In this book, we are going to examine various types of numerical problems and develop techniques for solving them. We will gradually build up the necessary tools and use a number of case studies to:

1. illustrate the process of formulating a problem, by which we mean translating from an intuitive idea of the problem by writing it down mathematically,

2. motivate and develop algorithms to solve problems, that is, descriptions of operations that can be implemented in software to take a problem specification and return a solution, and

3. illustrate how to match the formulation of the problem to the capabilities of available algorithms, involving, in some cases, transformation of the problem from its initial formulation.

We illustrate how to think about and describe problems to make them amenable to solution by optimization software. In brief: formulation of problems to facilitate their solution.

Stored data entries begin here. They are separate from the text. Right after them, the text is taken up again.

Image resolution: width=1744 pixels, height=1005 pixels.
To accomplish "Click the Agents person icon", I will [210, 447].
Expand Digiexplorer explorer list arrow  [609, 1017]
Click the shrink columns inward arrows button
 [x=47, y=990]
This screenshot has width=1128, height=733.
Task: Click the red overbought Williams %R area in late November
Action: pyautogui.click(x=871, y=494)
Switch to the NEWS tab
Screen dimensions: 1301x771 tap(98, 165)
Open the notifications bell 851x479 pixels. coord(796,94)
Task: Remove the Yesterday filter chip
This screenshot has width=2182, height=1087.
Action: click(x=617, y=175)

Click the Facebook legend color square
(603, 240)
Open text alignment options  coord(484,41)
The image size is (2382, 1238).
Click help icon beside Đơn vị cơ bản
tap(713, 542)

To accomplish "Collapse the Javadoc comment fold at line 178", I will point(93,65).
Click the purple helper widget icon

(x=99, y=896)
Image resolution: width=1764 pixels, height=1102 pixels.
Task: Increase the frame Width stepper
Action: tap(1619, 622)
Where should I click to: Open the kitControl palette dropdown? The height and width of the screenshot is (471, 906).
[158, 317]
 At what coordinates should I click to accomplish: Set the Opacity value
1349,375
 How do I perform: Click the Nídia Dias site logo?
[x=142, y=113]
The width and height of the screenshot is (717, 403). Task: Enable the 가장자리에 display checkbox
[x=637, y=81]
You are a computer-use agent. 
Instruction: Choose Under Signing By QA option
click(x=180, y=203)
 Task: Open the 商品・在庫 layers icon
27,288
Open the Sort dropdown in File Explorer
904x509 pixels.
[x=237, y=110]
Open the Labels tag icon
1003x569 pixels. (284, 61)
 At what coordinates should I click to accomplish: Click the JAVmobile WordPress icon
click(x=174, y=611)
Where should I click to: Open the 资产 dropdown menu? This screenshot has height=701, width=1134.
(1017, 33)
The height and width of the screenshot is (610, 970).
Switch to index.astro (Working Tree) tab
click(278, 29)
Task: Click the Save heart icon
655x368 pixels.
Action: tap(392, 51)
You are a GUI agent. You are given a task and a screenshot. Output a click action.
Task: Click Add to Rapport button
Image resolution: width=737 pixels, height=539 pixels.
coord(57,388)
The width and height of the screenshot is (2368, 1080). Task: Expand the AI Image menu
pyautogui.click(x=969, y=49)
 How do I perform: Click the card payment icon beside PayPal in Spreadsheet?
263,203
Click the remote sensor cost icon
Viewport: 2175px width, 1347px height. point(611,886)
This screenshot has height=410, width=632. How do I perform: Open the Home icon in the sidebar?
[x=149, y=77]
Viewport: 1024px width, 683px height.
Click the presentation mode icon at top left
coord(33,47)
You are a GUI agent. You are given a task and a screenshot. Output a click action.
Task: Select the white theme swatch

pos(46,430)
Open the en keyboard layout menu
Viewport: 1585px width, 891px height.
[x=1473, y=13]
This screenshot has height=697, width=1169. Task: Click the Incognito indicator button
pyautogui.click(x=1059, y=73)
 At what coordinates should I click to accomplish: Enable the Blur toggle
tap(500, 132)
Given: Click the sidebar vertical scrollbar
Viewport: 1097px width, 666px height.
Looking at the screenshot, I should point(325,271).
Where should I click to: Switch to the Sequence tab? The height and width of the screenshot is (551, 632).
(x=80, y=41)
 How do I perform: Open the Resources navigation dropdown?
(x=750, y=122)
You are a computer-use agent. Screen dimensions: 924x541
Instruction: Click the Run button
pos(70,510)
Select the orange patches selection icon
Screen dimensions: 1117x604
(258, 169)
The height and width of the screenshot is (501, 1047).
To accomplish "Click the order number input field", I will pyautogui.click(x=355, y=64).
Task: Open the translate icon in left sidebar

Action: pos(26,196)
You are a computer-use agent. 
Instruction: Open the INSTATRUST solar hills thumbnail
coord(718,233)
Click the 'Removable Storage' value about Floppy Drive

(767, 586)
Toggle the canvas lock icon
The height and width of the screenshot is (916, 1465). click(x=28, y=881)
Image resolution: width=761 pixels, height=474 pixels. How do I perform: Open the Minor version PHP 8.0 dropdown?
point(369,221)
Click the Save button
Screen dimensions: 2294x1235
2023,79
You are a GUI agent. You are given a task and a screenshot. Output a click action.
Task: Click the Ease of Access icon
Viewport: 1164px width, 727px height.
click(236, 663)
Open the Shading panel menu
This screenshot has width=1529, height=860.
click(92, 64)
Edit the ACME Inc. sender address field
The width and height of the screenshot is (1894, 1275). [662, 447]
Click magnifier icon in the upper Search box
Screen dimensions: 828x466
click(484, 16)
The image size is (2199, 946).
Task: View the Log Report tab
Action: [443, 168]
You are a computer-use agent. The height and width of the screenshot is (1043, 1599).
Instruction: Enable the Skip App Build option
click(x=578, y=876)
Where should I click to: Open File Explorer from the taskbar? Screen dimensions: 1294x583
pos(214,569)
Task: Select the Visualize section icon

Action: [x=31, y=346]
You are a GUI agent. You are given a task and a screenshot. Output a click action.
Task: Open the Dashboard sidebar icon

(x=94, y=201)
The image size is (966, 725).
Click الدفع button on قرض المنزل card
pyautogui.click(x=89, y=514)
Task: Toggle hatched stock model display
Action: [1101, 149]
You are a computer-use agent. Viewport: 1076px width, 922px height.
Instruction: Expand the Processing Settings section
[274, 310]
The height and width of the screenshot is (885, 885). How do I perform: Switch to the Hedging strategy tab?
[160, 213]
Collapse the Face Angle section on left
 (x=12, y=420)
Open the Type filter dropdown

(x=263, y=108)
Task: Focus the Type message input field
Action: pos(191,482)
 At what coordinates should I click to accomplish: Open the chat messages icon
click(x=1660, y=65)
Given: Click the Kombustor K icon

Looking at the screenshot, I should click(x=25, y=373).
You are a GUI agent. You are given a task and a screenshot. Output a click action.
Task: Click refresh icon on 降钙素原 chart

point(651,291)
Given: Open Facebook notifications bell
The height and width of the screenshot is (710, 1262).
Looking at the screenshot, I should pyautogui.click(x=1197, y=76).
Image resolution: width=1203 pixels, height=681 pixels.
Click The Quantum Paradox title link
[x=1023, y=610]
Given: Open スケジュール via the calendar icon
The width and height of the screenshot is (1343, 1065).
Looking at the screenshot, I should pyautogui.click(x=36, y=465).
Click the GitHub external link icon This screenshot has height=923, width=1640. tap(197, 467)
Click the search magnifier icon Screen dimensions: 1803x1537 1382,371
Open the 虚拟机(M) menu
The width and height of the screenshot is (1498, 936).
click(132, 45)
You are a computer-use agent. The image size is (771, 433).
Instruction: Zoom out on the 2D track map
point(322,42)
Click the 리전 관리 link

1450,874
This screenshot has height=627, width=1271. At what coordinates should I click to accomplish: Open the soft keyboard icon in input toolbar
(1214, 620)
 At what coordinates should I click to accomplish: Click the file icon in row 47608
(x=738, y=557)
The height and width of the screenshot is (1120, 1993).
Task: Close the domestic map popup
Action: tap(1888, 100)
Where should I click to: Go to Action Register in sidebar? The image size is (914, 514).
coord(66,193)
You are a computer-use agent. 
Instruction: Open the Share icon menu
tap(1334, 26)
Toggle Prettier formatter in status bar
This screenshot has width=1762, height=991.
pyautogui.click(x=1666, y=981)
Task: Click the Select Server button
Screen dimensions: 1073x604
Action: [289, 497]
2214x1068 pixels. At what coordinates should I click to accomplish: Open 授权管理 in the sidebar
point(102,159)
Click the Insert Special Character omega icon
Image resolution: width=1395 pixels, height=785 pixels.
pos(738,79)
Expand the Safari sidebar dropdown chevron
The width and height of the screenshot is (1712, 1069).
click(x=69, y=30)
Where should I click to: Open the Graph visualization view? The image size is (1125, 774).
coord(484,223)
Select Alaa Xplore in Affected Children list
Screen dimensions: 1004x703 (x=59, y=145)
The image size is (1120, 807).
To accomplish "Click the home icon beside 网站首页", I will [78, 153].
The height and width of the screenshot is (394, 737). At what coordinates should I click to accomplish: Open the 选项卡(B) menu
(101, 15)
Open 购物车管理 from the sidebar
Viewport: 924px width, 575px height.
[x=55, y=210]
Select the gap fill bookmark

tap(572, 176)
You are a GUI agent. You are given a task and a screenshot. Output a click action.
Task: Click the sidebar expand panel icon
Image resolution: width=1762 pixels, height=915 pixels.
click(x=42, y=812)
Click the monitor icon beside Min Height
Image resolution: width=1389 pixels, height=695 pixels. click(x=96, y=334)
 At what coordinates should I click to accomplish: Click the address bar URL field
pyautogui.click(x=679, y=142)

In the five parts of this book, we will consider five general problem classes. The first problem class is the solution of linear systems of equations (Part I). Solving linear systems of equations will turn out to be at the center of much of our subsequent work. For example, our second problem class, solving non-linear systems of equations (Part II), will be solved by an algorithm that requires repeated solution of linear systems of equations.

We will then go on to use these two algorithms as building blocks in algorithms for:

• unconstrained optimization (Part III), which will in turn form part of the algorithms for:

• equality-constrained optimization (Part IV), which will again form part of the algorithms for:

• inequality-constrained optimization (Part V).